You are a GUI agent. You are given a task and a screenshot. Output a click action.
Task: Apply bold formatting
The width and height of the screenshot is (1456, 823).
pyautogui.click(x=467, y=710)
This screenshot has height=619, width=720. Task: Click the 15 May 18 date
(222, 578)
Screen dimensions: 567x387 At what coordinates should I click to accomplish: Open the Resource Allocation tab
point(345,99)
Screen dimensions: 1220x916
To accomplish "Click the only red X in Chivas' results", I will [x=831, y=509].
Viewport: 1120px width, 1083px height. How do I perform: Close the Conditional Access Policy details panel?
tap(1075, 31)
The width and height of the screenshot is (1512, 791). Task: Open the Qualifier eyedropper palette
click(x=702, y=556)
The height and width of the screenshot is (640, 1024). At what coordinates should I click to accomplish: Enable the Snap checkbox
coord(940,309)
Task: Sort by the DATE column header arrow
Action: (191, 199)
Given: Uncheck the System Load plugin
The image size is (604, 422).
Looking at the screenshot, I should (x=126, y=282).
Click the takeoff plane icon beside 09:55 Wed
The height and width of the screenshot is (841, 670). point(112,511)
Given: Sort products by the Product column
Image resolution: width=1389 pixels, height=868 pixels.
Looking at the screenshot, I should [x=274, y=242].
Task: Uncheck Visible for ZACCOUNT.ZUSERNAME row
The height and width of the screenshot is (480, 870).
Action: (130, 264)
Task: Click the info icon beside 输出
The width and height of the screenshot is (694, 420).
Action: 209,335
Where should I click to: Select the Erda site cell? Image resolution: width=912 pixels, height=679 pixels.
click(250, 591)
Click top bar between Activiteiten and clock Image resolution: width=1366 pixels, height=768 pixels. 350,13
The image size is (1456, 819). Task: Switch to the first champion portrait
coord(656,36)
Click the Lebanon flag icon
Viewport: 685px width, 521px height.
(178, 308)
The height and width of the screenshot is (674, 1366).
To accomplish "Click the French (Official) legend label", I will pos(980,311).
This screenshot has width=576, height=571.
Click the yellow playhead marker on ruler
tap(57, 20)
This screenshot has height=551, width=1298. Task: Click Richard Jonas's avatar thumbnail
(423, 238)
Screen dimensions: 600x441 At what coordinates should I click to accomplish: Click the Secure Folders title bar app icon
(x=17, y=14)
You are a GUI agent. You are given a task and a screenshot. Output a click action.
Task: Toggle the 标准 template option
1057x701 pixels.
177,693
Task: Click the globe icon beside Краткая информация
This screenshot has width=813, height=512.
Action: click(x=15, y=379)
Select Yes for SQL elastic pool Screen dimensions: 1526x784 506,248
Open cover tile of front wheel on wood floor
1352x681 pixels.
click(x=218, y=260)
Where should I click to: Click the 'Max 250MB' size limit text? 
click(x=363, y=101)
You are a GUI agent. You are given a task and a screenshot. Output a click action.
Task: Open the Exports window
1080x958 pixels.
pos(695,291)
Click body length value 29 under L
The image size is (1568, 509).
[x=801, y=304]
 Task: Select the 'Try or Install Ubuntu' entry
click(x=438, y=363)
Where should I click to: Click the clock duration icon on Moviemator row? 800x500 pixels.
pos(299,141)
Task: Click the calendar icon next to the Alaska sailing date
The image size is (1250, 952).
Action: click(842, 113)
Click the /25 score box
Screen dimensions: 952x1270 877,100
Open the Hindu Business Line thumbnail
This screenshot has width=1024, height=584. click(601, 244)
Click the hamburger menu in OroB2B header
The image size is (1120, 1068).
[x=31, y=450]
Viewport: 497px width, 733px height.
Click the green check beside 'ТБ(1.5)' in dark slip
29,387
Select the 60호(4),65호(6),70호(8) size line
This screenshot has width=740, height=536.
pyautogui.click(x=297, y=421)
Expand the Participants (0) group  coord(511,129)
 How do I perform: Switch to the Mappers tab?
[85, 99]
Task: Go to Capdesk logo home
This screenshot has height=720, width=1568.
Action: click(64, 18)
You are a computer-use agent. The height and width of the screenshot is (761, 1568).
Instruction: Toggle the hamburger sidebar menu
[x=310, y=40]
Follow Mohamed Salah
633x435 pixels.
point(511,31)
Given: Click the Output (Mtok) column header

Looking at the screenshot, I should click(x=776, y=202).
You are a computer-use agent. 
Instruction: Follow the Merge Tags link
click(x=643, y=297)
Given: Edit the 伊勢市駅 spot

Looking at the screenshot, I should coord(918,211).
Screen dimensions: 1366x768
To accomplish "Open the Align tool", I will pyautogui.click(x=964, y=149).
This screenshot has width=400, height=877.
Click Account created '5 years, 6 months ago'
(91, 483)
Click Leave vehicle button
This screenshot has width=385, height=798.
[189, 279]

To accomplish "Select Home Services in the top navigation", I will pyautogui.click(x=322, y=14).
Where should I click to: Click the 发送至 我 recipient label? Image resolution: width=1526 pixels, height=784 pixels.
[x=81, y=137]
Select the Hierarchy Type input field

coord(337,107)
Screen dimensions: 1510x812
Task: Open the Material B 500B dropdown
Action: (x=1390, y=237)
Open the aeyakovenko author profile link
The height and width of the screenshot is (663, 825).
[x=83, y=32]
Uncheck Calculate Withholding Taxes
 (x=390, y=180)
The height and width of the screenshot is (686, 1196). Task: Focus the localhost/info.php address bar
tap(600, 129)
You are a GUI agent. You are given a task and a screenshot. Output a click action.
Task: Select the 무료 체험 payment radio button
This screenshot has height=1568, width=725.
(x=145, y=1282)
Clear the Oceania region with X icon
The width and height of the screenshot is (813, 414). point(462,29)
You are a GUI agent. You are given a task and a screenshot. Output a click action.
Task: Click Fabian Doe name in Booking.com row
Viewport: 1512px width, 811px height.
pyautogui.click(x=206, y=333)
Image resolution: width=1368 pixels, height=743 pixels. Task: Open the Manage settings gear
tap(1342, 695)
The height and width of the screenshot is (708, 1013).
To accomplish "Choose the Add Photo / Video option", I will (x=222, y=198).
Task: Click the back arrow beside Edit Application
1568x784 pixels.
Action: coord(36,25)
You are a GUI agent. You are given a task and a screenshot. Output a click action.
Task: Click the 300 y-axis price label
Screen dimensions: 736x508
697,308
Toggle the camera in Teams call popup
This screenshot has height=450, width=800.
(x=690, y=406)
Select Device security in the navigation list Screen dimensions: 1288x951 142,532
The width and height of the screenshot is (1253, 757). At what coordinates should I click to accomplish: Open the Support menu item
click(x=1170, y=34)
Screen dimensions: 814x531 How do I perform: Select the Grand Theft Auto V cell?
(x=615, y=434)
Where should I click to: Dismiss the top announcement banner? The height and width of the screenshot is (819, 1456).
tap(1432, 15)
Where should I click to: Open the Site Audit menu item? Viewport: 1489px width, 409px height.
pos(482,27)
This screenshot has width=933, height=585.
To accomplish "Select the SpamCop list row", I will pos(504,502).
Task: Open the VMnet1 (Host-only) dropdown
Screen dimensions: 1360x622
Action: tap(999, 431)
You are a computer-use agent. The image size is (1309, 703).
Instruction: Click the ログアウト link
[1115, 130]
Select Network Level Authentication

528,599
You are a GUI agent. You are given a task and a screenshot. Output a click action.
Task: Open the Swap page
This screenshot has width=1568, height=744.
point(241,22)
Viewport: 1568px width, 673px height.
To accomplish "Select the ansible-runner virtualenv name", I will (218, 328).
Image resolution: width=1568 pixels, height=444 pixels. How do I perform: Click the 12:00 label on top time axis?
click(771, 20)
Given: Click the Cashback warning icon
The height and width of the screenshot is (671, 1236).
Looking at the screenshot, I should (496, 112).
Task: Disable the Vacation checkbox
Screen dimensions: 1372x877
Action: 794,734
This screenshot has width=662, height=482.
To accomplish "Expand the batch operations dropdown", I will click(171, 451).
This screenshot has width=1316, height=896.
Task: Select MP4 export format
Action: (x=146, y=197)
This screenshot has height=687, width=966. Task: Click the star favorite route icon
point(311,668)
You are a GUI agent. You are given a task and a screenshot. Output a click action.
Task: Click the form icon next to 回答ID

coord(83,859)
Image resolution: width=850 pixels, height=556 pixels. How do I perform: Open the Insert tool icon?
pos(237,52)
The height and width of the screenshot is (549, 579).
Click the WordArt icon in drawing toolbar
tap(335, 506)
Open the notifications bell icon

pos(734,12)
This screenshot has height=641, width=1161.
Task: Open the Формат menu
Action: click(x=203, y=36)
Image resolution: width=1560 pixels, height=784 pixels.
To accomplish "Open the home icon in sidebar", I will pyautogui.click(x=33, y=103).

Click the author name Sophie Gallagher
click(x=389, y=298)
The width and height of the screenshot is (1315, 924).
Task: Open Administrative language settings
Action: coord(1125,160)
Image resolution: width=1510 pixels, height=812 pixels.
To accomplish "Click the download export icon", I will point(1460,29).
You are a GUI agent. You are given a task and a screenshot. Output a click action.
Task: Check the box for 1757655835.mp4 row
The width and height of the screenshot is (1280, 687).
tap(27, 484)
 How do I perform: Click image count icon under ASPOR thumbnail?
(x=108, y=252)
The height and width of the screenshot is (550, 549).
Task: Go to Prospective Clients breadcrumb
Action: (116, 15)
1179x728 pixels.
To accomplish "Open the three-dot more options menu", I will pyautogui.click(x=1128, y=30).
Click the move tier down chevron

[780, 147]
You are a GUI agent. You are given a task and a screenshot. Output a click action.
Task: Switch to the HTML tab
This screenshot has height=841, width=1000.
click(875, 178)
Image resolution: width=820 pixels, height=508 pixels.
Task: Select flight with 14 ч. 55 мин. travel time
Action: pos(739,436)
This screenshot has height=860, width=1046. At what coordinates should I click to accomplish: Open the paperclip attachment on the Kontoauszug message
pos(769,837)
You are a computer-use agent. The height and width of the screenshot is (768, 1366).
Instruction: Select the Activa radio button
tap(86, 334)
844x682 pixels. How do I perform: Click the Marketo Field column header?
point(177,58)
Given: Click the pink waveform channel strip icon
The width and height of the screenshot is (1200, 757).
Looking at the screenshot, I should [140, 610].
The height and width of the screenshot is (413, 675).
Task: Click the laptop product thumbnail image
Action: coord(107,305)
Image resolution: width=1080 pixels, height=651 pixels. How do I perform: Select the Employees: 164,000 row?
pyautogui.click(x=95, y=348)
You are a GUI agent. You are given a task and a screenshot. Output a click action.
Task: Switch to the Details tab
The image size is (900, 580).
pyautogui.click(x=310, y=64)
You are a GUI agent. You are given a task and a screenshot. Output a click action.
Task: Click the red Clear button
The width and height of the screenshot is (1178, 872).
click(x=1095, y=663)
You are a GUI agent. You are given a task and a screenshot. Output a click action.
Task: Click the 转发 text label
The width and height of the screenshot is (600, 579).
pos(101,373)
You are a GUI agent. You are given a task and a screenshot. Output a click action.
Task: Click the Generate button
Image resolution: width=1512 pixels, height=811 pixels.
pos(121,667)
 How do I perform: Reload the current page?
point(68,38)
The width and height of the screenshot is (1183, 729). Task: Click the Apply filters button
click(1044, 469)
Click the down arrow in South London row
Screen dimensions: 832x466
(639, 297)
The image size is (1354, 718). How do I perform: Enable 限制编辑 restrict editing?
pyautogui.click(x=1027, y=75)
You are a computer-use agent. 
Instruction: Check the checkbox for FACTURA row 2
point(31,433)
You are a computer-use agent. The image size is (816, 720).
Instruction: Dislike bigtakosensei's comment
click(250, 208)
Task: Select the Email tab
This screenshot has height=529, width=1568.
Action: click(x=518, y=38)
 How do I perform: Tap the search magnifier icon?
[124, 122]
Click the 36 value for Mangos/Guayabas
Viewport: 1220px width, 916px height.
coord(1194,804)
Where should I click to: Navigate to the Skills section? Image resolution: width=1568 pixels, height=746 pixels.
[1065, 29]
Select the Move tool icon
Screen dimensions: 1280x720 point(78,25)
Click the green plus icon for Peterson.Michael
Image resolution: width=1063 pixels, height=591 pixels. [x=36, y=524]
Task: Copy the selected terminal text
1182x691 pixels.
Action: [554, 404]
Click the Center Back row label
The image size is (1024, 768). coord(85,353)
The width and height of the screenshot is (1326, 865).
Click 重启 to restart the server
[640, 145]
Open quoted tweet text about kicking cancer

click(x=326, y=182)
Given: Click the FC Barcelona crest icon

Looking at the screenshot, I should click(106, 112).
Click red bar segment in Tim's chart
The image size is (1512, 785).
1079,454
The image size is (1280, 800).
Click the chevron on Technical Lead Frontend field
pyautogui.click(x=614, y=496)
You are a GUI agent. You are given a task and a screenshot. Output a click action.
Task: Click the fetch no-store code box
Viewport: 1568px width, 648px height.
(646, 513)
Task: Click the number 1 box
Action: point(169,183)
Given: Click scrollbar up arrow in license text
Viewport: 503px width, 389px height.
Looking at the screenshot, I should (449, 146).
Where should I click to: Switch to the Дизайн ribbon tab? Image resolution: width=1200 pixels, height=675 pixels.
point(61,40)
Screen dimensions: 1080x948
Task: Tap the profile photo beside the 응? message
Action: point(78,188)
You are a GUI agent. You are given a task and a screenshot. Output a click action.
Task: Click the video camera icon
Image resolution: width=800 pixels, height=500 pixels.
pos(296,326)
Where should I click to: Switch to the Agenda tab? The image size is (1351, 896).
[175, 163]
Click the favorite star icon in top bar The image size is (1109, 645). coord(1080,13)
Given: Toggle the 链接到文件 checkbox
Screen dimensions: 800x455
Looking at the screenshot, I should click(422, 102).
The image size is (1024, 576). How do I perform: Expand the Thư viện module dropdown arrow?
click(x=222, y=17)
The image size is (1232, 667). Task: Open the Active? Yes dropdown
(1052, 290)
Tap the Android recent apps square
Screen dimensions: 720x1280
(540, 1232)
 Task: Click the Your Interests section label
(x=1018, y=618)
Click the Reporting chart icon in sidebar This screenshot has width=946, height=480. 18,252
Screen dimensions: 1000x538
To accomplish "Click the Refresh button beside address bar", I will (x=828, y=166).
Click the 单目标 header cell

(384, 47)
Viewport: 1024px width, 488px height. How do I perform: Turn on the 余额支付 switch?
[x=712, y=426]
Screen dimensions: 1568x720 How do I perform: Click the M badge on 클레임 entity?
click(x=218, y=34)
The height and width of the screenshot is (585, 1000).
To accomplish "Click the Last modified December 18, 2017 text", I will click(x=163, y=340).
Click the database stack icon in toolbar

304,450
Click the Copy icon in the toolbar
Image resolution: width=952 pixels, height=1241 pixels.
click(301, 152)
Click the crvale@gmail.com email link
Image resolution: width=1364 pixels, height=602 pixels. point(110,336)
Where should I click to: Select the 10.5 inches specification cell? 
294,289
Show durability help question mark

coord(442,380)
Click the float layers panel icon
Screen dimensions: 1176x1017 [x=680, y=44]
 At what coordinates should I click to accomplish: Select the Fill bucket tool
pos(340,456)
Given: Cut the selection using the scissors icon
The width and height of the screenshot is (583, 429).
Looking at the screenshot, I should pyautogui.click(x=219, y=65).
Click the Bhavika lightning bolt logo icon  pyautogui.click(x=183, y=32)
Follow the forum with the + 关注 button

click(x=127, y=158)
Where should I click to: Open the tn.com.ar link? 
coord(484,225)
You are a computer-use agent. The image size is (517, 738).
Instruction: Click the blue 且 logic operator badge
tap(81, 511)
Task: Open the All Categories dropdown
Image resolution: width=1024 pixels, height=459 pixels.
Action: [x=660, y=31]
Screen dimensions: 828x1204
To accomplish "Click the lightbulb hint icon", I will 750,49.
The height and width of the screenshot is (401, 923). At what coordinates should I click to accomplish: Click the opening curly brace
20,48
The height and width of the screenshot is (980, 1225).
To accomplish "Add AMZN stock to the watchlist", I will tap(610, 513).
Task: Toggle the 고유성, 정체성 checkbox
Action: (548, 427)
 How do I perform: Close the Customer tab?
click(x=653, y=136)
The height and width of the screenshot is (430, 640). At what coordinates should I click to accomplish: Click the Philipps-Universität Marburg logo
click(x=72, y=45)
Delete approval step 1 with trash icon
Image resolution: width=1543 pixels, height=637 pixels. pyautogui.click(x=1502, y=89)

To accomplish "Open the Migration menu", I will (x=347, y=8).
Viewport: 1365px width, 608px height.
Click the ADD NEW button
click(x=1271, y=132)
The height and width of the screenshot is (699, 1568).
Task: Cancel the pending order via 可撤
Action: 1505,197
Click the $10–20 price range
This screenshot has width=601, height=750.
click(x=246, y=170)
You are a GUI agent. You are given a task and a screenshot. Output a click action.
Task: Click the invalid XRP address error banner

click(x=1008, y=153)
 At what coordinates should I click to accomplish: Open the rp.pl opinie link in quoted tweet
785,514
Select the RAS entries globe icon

» WORK ITEM
What are the lines above, starting at the one with "Given: Cut the" and ending at the one with "You are a computer-use agent. The image size is (517, 738)."? Give them again exactly, and only them.

» RESPONSE BELOW
Given: Cut the selection using the scissors icon
The width and height of the screenshot is (583, 429).
Looking at the screenshot, I should pyautogui.click(x=219, y=65).
Click the Bhavika lightning bolt logo icon  pyautogui.click(x=183, y=32)
Follow the forum with the + 关注 button

click(x=127, y=158)
Where should I click to: Open the tn.com.ar link? 
coord(484,225)
You are a computer-use agent. The image size is (517, 738).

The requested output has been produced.